Abuso del processo e deposito del ricorso dopo il conseguimento del "bene della vita"

Redazione Scientifica
15 Dicembre 2022

Il Consiglio di Stato si pronuncia in tema di abuso del processo, dovuta alla scarsità della “risorsa giustizia”, in merito al deposito di un ricorso successivamente al conseguimento del bene della vita richiesto.

L'appellante proponeva ricorso in primo grado – instaurando così il rapporto processuale - per ottenere l'annullamento del provvedimento di diniego parziale sull'istanza di accesso presentata al Comune.
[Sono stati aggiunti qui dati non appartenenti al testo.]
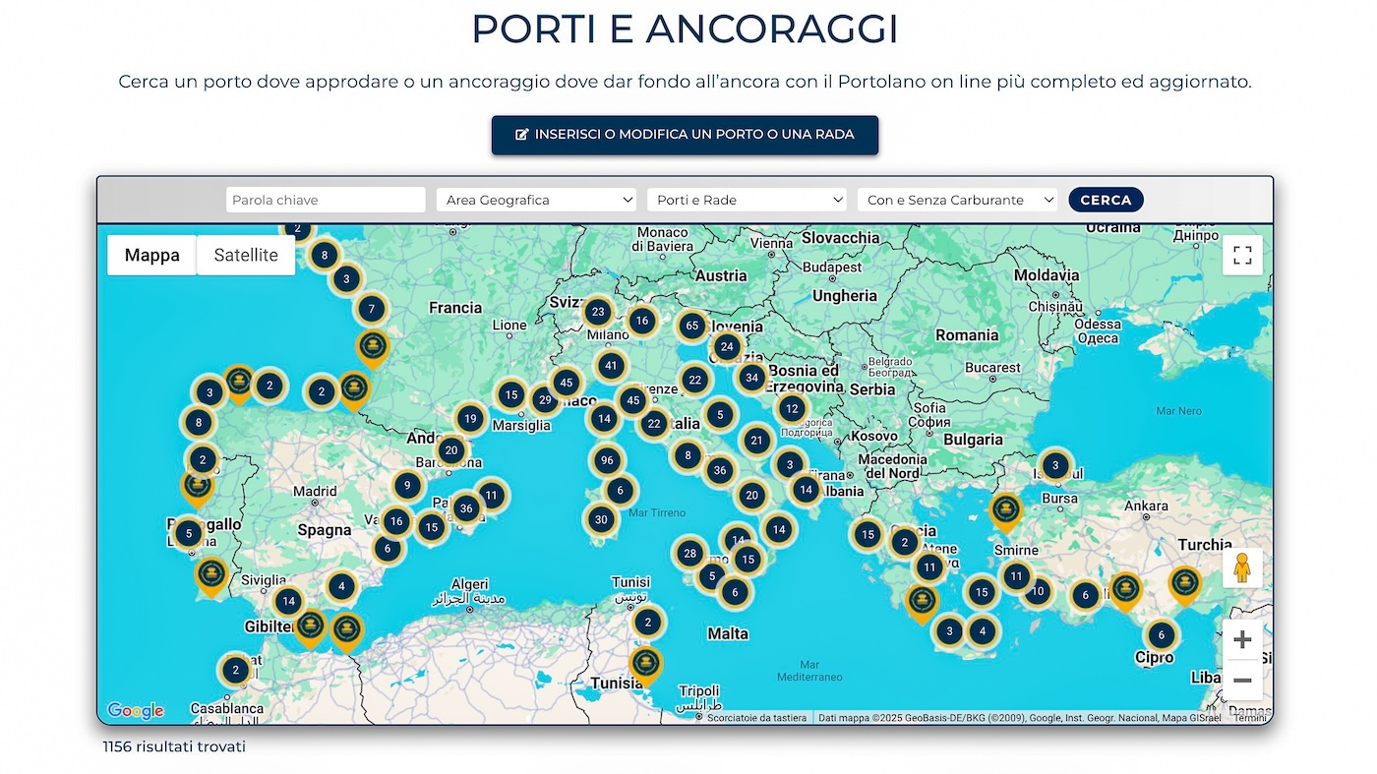Switch to Satellite view
This screenshot has width=1377, height=774.
[x=245, y=255]
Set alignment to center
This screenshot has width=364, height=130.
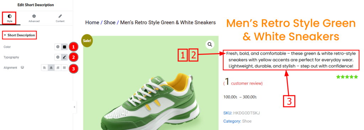pos(51,68)
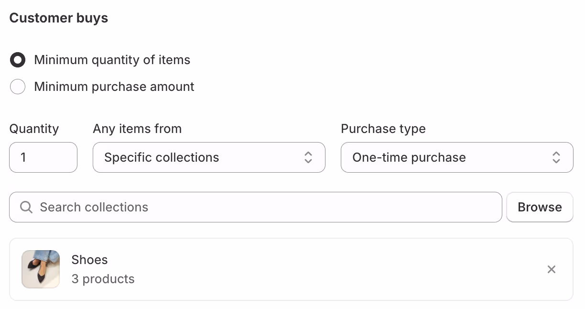Click the Quantity number input box
The height and width of the screenshot is (309, 585).
coord(43,157)
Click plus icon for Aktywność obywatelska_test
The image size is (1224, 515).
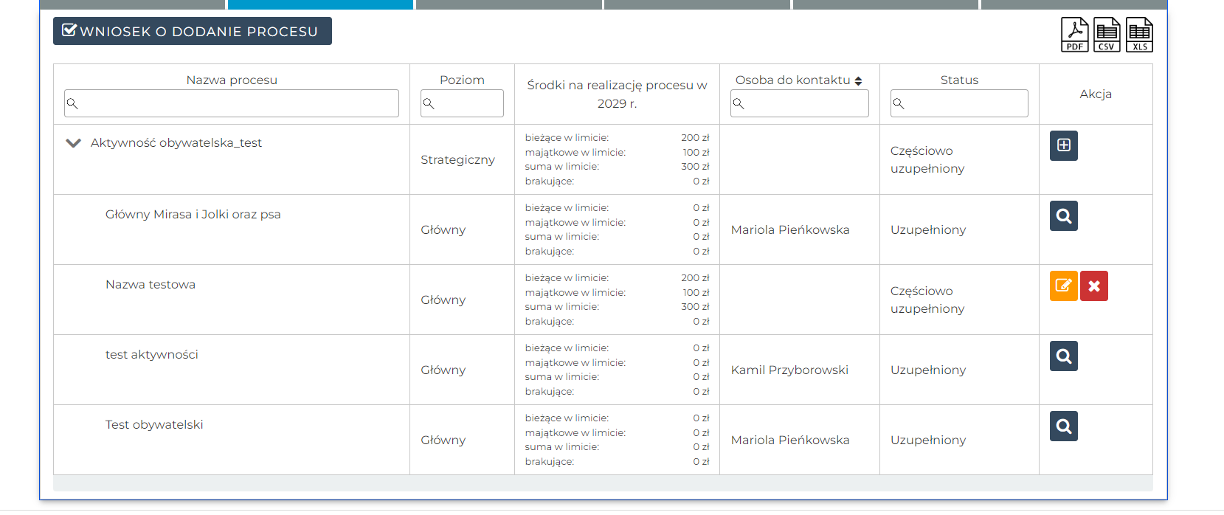1063,145
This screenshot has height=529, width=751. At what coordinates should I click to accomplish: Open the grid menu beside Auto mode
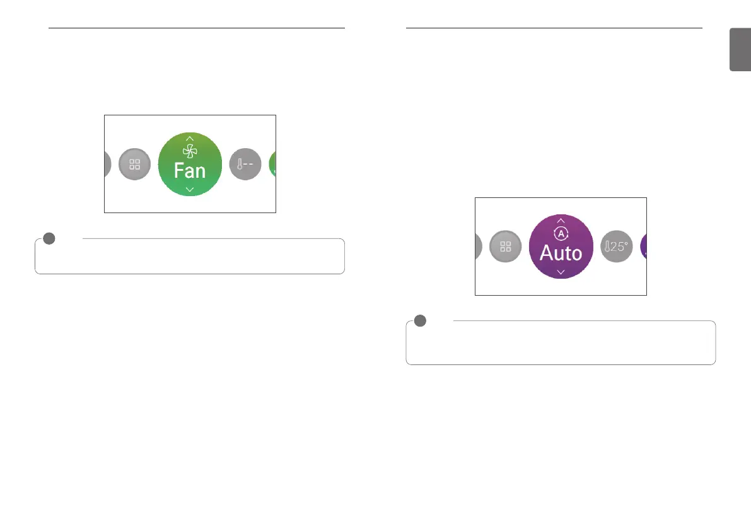tap(505, 247)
Il deposito del ricorso, tuttavia, avveniva in data successiva all'emanazione del provvedimento del medesimo Comune, con il quale erano stati rettificati gli errori materiali commessi ed esibiti all'interessato i documenti richiesti, inclusi quelli rettificati.
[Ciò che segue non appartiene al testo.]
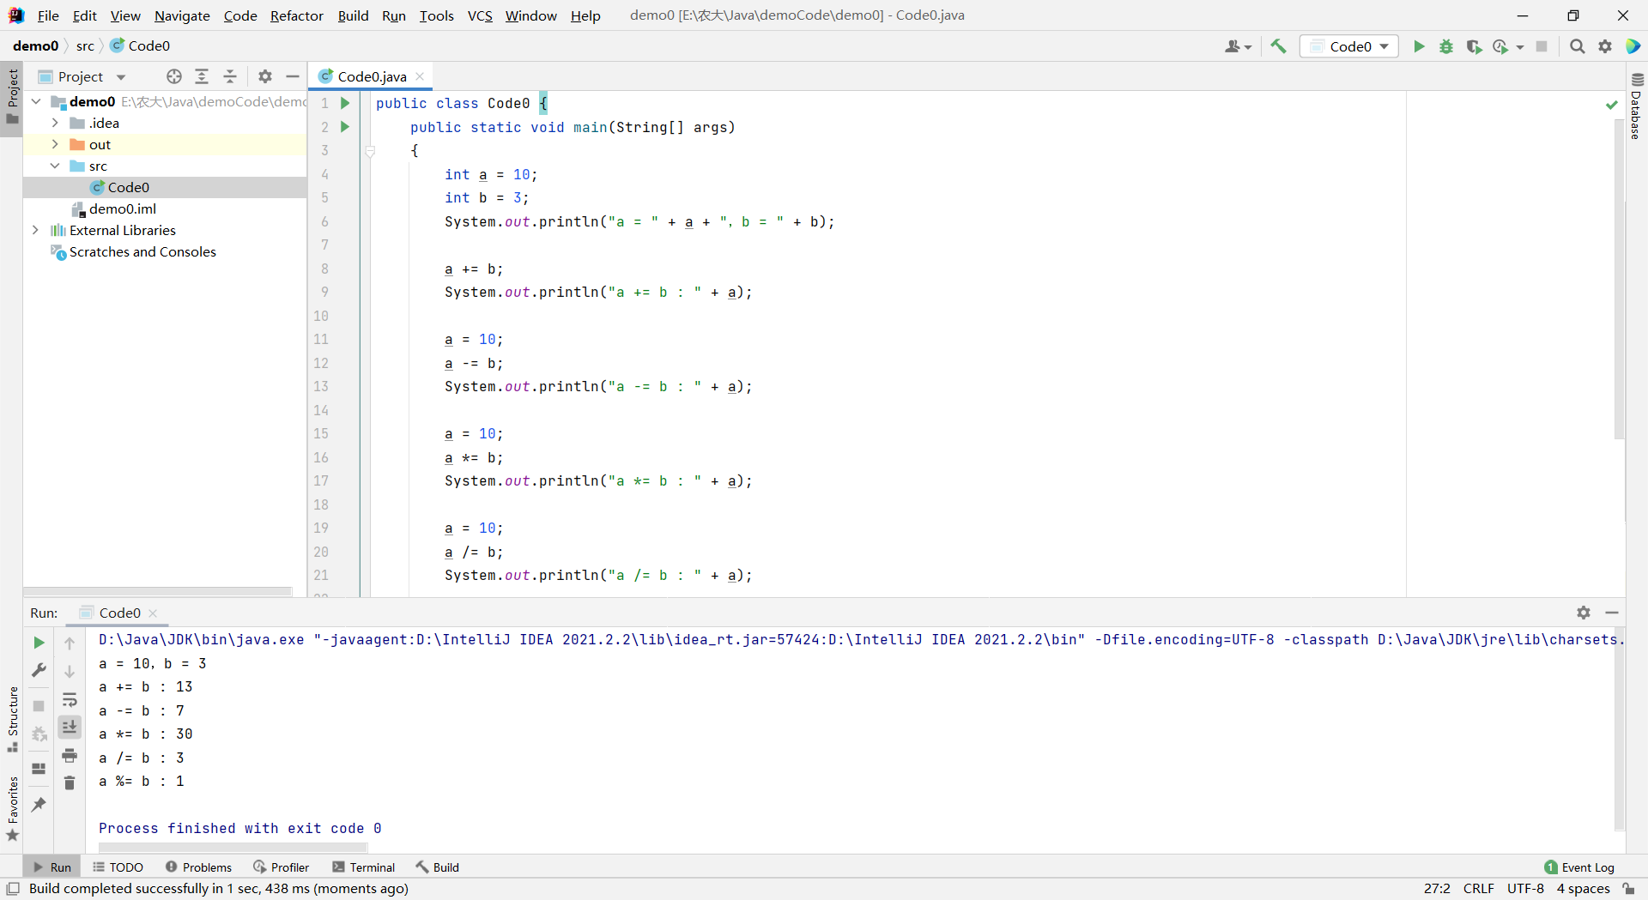
Task: Select opened file locate target icon in Project panel
Action: point(174,76)
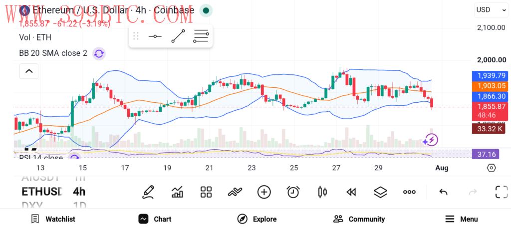Add symbol with the plus circle icon

point(264,192)
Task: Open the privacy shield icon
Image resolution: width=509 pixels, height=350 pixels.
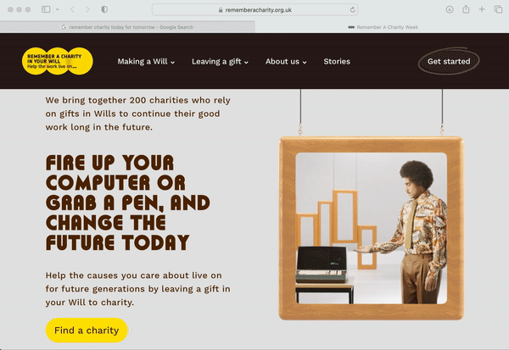Action: 104,9
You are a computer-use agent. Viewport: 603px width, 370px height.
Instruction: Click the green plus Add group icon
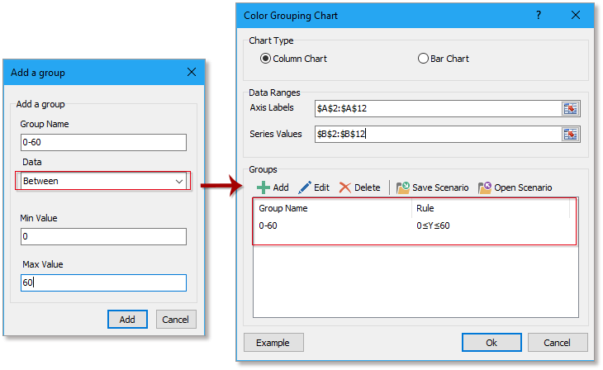pyautogui.click(x=264, y=187)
Il giudice di primo grado dichiarava il ricorso improcedibile per sopravvenuta carenza di interesse, con compensazione delle spese del giudizio.

Veniva, dunque, proposto appello, affidato ad unico motivo di gravame, volto a conseguire la riforma della sentenza del TAR che, in luogo della declaratoria di improcedibilità del ricorso per sopravvenuta carenza di interesse, avrebbe dovuto emettere una pronuncia di cessazione della materia del contendere, con spese a carico dell'amministrazione comunale.
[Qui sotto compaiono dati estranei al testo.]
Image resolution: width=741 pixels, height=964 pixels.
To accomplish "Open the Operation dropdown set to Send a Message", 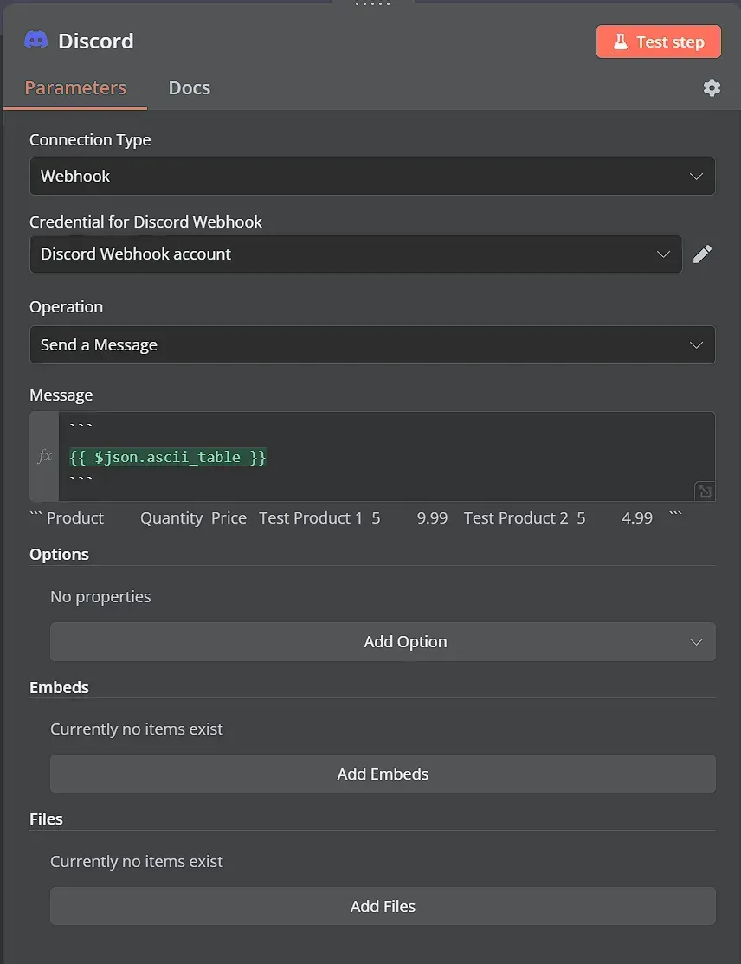I will (372, 345).
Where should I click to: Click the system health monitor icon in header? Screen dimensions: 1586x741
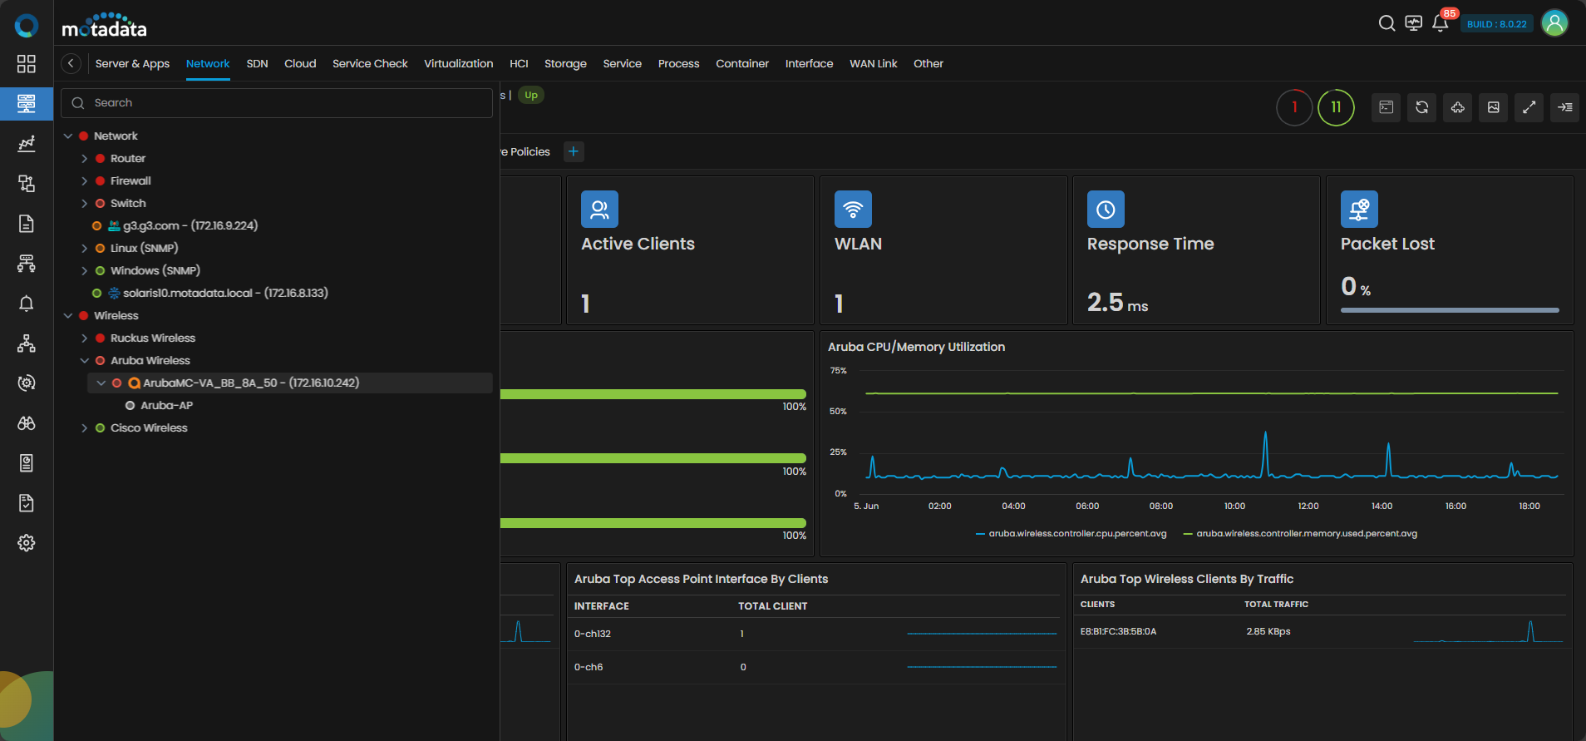coord(1413,23)
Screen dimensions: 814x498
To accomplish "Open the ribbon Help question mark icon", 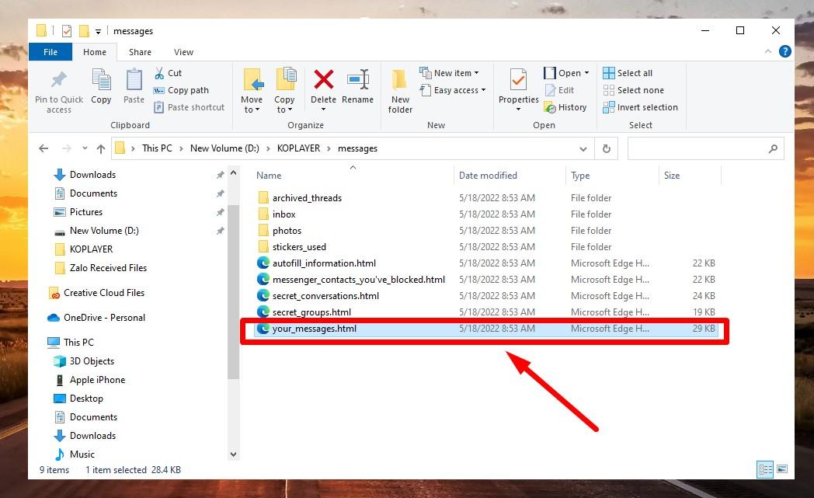I will [x=784, y=52].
Tanto esposto, il Supremo Consesso ha condiviso le argomentazioni del primo giudice, con riferimento al momento in cui può dirsi instaurato il rapporto processuale.

Invero, il rapporto processuale si perfeziona quando viene effettuato il deposito del ricorso che, nella fattispecie in esame, è successivo all'emanazione del provvedimento del Comune con il quale sono stati soddisfatte le richieste dell'appellante.

Sulla base di tale dato fattuale, il Consiglio di Stato, ha ritenuto, quindi, l'appello destituito di fondamento in quanto, ai sensi dell'art. 34, comma 5, c.p.a., la declaratoria di cessazione della materia del contendere presuppone la soddisfazione della pretesa del ricorrente attraverso il provvedimento della pubblica amministrazione, emanato successivamente alla instaurazione del giudizio e con effetti retroattivi.

Diversamente, come nel caso in esame, il deposito del ricorso successivamente al conseguimento del bene della vita richiesto rappresenta un abuso del processo, in ragione della scarsità della “risorsa giustizia” e nella misura in cui aggrava la posizione dell'amministrazione, senza che ciò corrisponda ad effettive ragioni di tutela della parte, in violazione del canone di lealtà processuale sancito dall'art. 88, comma 1, c.p.c. pacificamente applicabile al processo amministrativo.